Dear Mayor Stewart and Councilmembers,
We applaud the City Council for its 2019 resolution recognizing that the world is in a climate emergency. We applaud the Council for directing city staff to identify the most ambitious local actions possible based on city authority and resources. Those proposed strategies from staff, now in hand, cover buildings, transportation, renewable energy, and more – with near-term and longer-term implementation. The effectiveness and equity responsibilities associated with each of these ideas must be further discussed and improved in the coming months and years.
However, three key commitments must be added right now to the City Council’s draft “Climate Change Emergency Response” resolution. A vote on a final resolution is scheduled for March 4th. Here are the three commitments:
1. Energy efficiency: The Council must explicitly commit to putting in place in 2020 a structure, policy, and ambitious timetable for achieving energy efficiency assessments for Takoma Park buildings over the next decade. Buildings account for more than 53% percent of our city’s emissions. The data gleaned from initial building surveys would be used to establish energy efficiency benchmarks for single-family homes, multi-family buildings, and commercial buildings moving forward. This data will help motivate improvements while identifying buildings with the highest-priority efficiency needs. A failure to explicitly commit to citywide building efficiency assessments will dilute the very core of our emissions reduction initiative.
2. “Net zero” greenhouse gas emissions by 2035. The Council must commit to achieving the objective of net zero status by 2035 – not just “moving toward” that objective. The city’s current draft climate resolution states that the city “will continue to move aggressively toward” net zero status. This is just an aspirational goal on paper that is no different than thousands of other US cities that are not making enough progress on climate.
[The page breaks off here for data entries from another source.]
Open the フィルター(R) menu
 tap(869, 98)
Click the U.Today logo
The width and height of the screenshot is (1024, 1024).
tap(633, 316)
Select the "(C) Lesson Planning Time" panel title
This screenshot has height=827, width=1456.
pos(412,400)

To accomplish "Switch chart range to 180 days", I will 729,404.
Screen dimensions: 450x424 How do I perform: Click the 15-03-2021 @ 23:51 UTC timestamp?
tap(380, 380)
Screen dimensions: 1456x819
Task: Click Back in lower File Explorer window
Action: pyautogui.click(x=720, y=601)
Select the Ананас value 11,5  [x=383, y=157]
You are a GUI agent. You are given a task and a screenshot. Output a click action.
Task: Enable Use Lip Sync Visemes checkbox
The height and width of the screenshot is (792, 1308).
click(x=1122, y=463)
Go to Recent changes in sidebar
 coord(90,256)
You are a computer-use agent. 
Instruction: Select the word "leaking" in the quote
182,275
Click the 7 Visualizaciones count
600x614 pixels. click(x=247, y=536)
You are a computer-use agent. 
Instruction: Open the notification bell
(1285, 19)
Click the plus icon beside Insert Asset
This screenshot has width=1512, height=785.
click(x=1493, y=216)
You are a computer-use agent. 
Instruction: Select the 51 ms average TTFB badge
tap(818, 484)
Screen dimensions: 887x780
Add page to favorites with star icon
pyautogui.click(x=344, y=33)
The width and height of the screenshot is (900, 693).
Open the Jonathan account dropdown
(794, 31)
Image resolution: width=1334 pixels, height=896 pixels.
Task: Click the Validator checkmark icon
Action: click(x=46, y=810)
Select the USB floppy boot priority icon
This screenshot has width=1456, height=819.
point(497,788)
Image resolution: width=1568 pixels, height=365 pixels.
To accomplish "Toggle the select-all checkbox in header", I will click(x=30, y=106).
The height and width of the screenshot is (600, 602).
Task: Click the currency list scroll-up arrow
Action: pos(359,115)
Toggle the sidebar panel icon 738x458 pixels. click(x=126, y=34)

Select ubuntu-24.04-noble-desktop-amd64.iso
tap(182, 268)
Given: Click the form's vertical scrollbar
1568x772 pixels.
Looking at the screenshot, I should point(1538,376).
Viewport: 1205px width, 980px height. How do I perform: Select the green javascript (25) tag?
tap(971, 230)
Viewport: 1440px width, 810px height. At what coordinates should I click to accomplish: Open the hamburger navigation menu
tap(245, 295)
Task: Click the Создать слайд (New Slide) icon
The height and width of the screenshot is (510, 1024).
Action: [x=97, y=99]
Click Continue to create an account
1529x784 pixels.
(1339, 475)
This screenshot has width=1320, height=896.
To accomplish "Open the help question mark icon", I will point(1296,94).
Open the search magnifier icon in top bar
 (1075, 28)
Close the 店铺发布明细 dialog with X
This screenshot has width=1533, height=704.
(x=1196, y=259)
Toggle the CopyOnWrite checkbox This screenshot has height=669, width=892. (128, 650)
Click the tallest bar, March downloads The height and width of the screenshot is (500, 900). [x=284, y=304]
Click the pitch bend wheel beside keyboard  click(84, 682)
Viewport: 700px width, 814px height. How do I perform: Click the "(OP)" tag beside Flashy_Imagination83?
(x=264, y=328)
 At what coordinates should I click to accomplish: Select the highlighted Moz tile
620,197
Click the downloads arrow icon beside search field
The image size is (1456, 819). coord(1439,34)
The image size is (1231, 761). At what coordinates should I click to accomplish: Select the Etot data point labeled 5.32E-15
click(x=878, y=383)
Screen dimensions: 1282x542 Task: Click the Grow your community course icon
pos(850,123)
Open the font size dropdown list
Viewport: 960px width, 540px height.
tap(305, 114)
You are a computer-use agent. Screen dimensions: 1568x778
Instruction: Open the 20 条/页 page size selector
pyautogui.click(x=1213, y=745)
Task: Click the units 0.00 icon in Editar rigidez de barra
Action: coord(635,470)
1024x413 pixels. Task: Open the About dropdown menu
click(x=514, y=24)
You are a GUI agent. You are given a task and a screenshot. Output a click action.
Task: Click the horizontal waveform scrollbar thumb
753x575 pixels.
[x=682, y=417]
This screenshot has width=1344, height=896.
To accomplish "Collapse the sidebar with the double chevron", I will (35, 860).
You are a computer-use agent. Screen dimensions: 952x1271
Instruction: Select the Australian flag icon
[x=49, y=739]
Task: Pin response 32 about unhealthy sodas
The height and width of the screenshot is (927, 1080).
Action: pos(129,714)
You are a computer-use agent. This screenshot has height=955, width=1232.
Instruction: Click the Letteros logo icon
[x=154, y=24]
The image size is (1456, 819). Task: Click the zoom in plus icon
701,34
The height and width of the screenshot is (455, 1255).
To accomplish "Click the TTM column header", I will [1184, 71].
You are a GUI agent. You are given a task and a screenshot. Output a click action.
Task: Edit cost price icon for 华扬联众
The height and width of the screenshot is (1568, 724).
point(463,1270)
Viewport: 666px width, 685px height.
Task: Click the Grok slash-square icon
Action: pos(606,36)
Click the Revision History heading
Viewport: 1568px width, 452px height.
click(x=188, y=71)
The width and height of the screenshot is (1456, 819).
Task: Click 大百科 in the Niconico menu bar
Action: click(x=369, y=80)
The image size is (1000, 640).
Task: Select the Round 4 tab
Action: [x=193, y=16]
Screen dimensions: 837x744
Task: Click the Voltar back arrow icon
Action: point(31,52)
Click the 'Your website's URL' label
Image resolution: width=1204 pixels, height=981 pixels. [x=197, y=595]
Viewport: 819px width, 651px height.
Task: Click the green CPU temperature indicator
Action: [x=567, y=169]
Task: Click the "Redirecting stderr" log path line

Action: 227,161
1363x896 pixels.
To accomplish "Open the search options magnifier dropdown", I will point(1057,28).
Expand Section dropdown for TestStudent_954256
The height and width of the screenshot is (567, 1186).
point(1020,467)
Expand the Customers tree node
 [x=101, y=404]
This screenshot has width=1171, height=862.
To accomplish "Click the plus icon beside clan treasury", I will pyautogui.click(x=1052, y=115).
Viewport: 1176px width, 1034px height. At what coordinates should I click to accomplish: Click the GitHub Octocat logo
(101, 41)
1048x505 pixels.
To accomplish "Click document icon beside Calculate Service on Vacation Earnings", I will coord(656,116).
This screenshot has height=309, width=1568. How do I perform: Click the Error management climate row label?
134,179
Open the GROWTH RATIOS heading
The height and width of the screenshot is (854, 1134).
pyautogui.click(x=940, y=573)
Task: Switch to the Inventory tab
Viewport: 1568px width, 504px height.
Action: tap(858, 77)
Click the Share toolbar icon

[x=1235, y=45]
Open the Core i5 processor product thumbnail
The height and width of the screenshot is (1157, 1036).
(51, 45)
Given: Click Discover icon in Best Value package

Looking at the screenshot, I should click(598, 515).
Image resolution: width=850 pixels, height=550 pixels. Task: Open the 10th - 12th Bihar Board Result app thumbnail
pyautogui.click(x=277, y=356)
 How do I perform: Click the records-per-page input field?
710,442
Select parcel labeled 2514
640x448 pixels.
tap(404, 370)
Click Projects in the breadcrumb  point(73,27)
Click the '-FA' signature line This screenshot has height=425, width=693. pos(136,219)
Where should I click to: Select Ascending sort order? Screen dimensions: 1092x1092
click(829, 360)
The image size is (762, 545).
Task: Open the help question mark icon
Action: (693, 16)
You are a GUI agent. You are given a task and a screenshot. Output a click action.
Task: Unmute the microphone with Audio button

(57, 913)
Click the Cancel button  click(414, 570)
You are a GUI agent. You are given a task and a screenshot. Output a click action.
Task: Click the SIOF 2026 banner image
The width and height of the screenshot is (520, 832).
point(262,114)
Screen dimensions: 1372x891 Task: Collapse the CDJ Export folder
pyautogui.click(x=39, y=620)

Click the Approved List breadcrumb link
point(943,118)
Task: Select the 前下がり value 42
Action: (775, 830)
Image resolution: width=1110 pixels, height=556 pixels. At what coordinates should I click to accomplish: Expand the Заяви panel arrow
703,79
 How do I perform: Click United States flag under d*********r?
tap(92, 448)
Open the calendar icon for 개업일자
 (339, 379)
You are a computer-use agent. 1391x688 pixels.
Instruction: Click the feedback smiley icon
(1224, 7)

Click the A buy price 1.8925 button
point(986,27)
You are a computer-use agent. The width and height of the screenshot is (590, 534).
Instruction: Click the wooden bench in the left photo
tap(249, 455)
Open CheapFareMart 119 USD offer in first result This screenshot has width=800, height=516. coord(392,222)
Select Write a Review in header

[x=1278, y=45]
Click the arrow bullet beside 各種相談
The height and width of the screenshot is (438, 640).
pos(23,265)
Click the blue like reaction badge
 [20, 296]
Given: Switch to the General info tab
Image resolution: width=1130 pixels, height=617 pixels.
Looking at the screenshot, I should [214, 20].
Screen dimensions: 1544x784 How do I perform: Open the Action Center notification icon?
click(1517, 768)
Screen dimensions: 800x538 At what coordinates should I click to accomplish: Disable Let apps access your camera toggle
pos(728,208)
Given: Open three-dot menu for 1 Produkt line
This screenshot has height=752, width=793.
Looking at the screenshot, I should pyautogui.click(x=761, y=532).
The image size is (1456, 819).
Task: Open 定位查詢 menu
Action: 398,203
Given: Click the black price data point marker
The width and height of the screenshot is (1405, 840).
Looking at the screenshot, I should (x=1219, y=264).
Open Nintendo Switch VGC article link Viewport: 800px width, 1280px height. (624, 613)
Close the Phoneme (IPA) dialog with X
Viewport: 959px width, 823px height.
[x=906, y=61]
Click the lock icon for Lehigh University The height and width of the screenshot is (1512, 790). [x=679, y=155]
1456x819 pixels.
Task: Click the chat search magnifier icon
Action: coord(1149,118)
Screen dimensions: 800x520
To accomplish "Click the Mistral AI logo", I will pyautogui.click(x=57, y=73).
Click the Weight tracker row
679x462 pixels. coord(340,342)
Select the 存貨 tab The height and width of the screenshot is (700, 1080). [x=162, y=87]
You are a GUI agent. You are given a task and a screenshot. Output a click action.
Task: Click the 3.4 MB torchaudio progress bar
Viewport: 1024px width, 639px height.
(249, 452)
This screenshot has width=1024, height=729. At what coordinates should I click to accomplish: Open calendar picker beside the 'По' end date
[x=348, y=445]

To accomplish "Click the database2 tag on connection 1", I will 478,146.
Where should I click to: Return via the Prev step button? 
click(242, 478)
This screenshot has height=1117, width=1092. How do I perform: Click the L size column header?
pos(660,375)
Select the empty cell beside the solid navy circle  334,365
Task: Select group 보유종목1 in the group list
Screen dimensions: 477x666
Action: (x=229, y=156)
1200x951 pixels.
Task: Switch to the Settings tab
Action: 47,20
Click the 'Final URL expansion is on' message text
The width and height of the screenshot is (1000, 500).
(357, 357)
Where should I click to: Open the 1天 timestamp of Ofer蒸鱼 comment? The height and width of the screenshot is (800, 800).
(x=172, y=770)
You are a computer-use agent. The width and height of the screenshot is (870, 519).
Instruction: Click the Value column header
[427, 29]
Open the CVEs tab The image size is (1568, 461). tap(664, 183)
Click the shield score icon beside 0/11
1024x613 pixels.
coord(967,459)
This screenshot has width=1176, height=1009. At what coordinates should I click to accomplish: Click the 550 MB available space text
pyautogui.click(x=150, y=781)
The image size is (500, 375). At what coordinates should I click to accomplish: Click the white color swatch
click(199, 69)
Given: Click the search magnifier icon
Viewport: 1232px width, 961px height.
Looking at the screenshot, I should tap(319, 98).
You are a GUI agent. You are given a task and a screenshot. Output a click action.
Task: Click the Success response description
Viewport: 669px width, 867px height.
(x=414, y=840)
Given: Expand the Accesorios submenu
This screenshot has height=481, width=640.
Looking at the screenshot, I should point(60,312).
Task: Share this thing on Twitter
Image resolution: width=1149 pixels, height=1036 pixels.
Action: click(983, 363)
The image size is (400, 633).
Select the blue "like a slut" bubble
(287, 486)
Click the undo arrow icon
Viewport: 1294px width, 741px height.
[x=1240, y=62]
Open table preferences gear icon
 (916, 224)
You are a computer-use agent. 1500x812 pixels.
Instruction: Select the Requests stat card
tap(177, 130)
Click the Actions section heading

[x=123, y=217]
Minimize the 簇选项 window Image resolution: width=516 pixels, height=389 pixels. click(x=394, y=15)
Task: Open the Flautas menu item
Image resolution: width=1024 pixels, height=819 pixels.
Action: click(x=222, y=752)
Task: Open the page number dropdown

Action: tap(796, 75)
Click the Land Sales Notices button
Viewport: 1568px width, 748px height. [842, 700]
Our resolution must be improved to say we will achieve this status by 2035. The term “net zero” simply means that our emissions from fossil fuels in 2035 will be no greater than our “carbon offsets” through tree planting and other means. Carbon fuels will still be combusted in our city in 2035, but at such a low level that we can “offset” those emissions through low-cost carbon “sequestration” efforts and measures like joining initiatives to incentivize regional farmers to employ no-till agriculture. With the state of Maryland on a policy trajectory toward 100% carbon free electricity within a generation, and with electric vehicles expected to dominate global markets by 2035 or sooner, and with heat pump technology advancing now for space and water heating through electricity, it should be an explicit goal of Takoma Park to achieve net zero status by 2035.
3. The Council must commit our city to being free of all fossil fuel sales by 2045. The original draft of the “Climate Change Emergency Response” resolution called for “eliminating all fossil fuel sales within the City of Takoma Park no later than December 31, 2045.” Unfortunately, the current draft resolution says the City should “move to a fossil fuel-free community by 2045, assuming that technologies and policies make renewably produced energy readily available.” The latter, again, is an aspirational goal that does not explicitly commit our city to the sort of ambitious actions climate scientists say we need before mid-century. Renewable energy WILL be readily available for all people by 2045 if cities like Takoma Park commit to more than just words and we make this status our explicit objective by 2045. Some European car makers have already pledged to stop producing gas-powered cars by 2035 and our own state of Maryland is on a policy course toward 100% carbon-free electricity by 2040. Takoma Park must commit to a fossil-free status by 2045 as a new standard to inspire and help move other cities, counties, and our nation toward the pollution-free world that we owe to our children.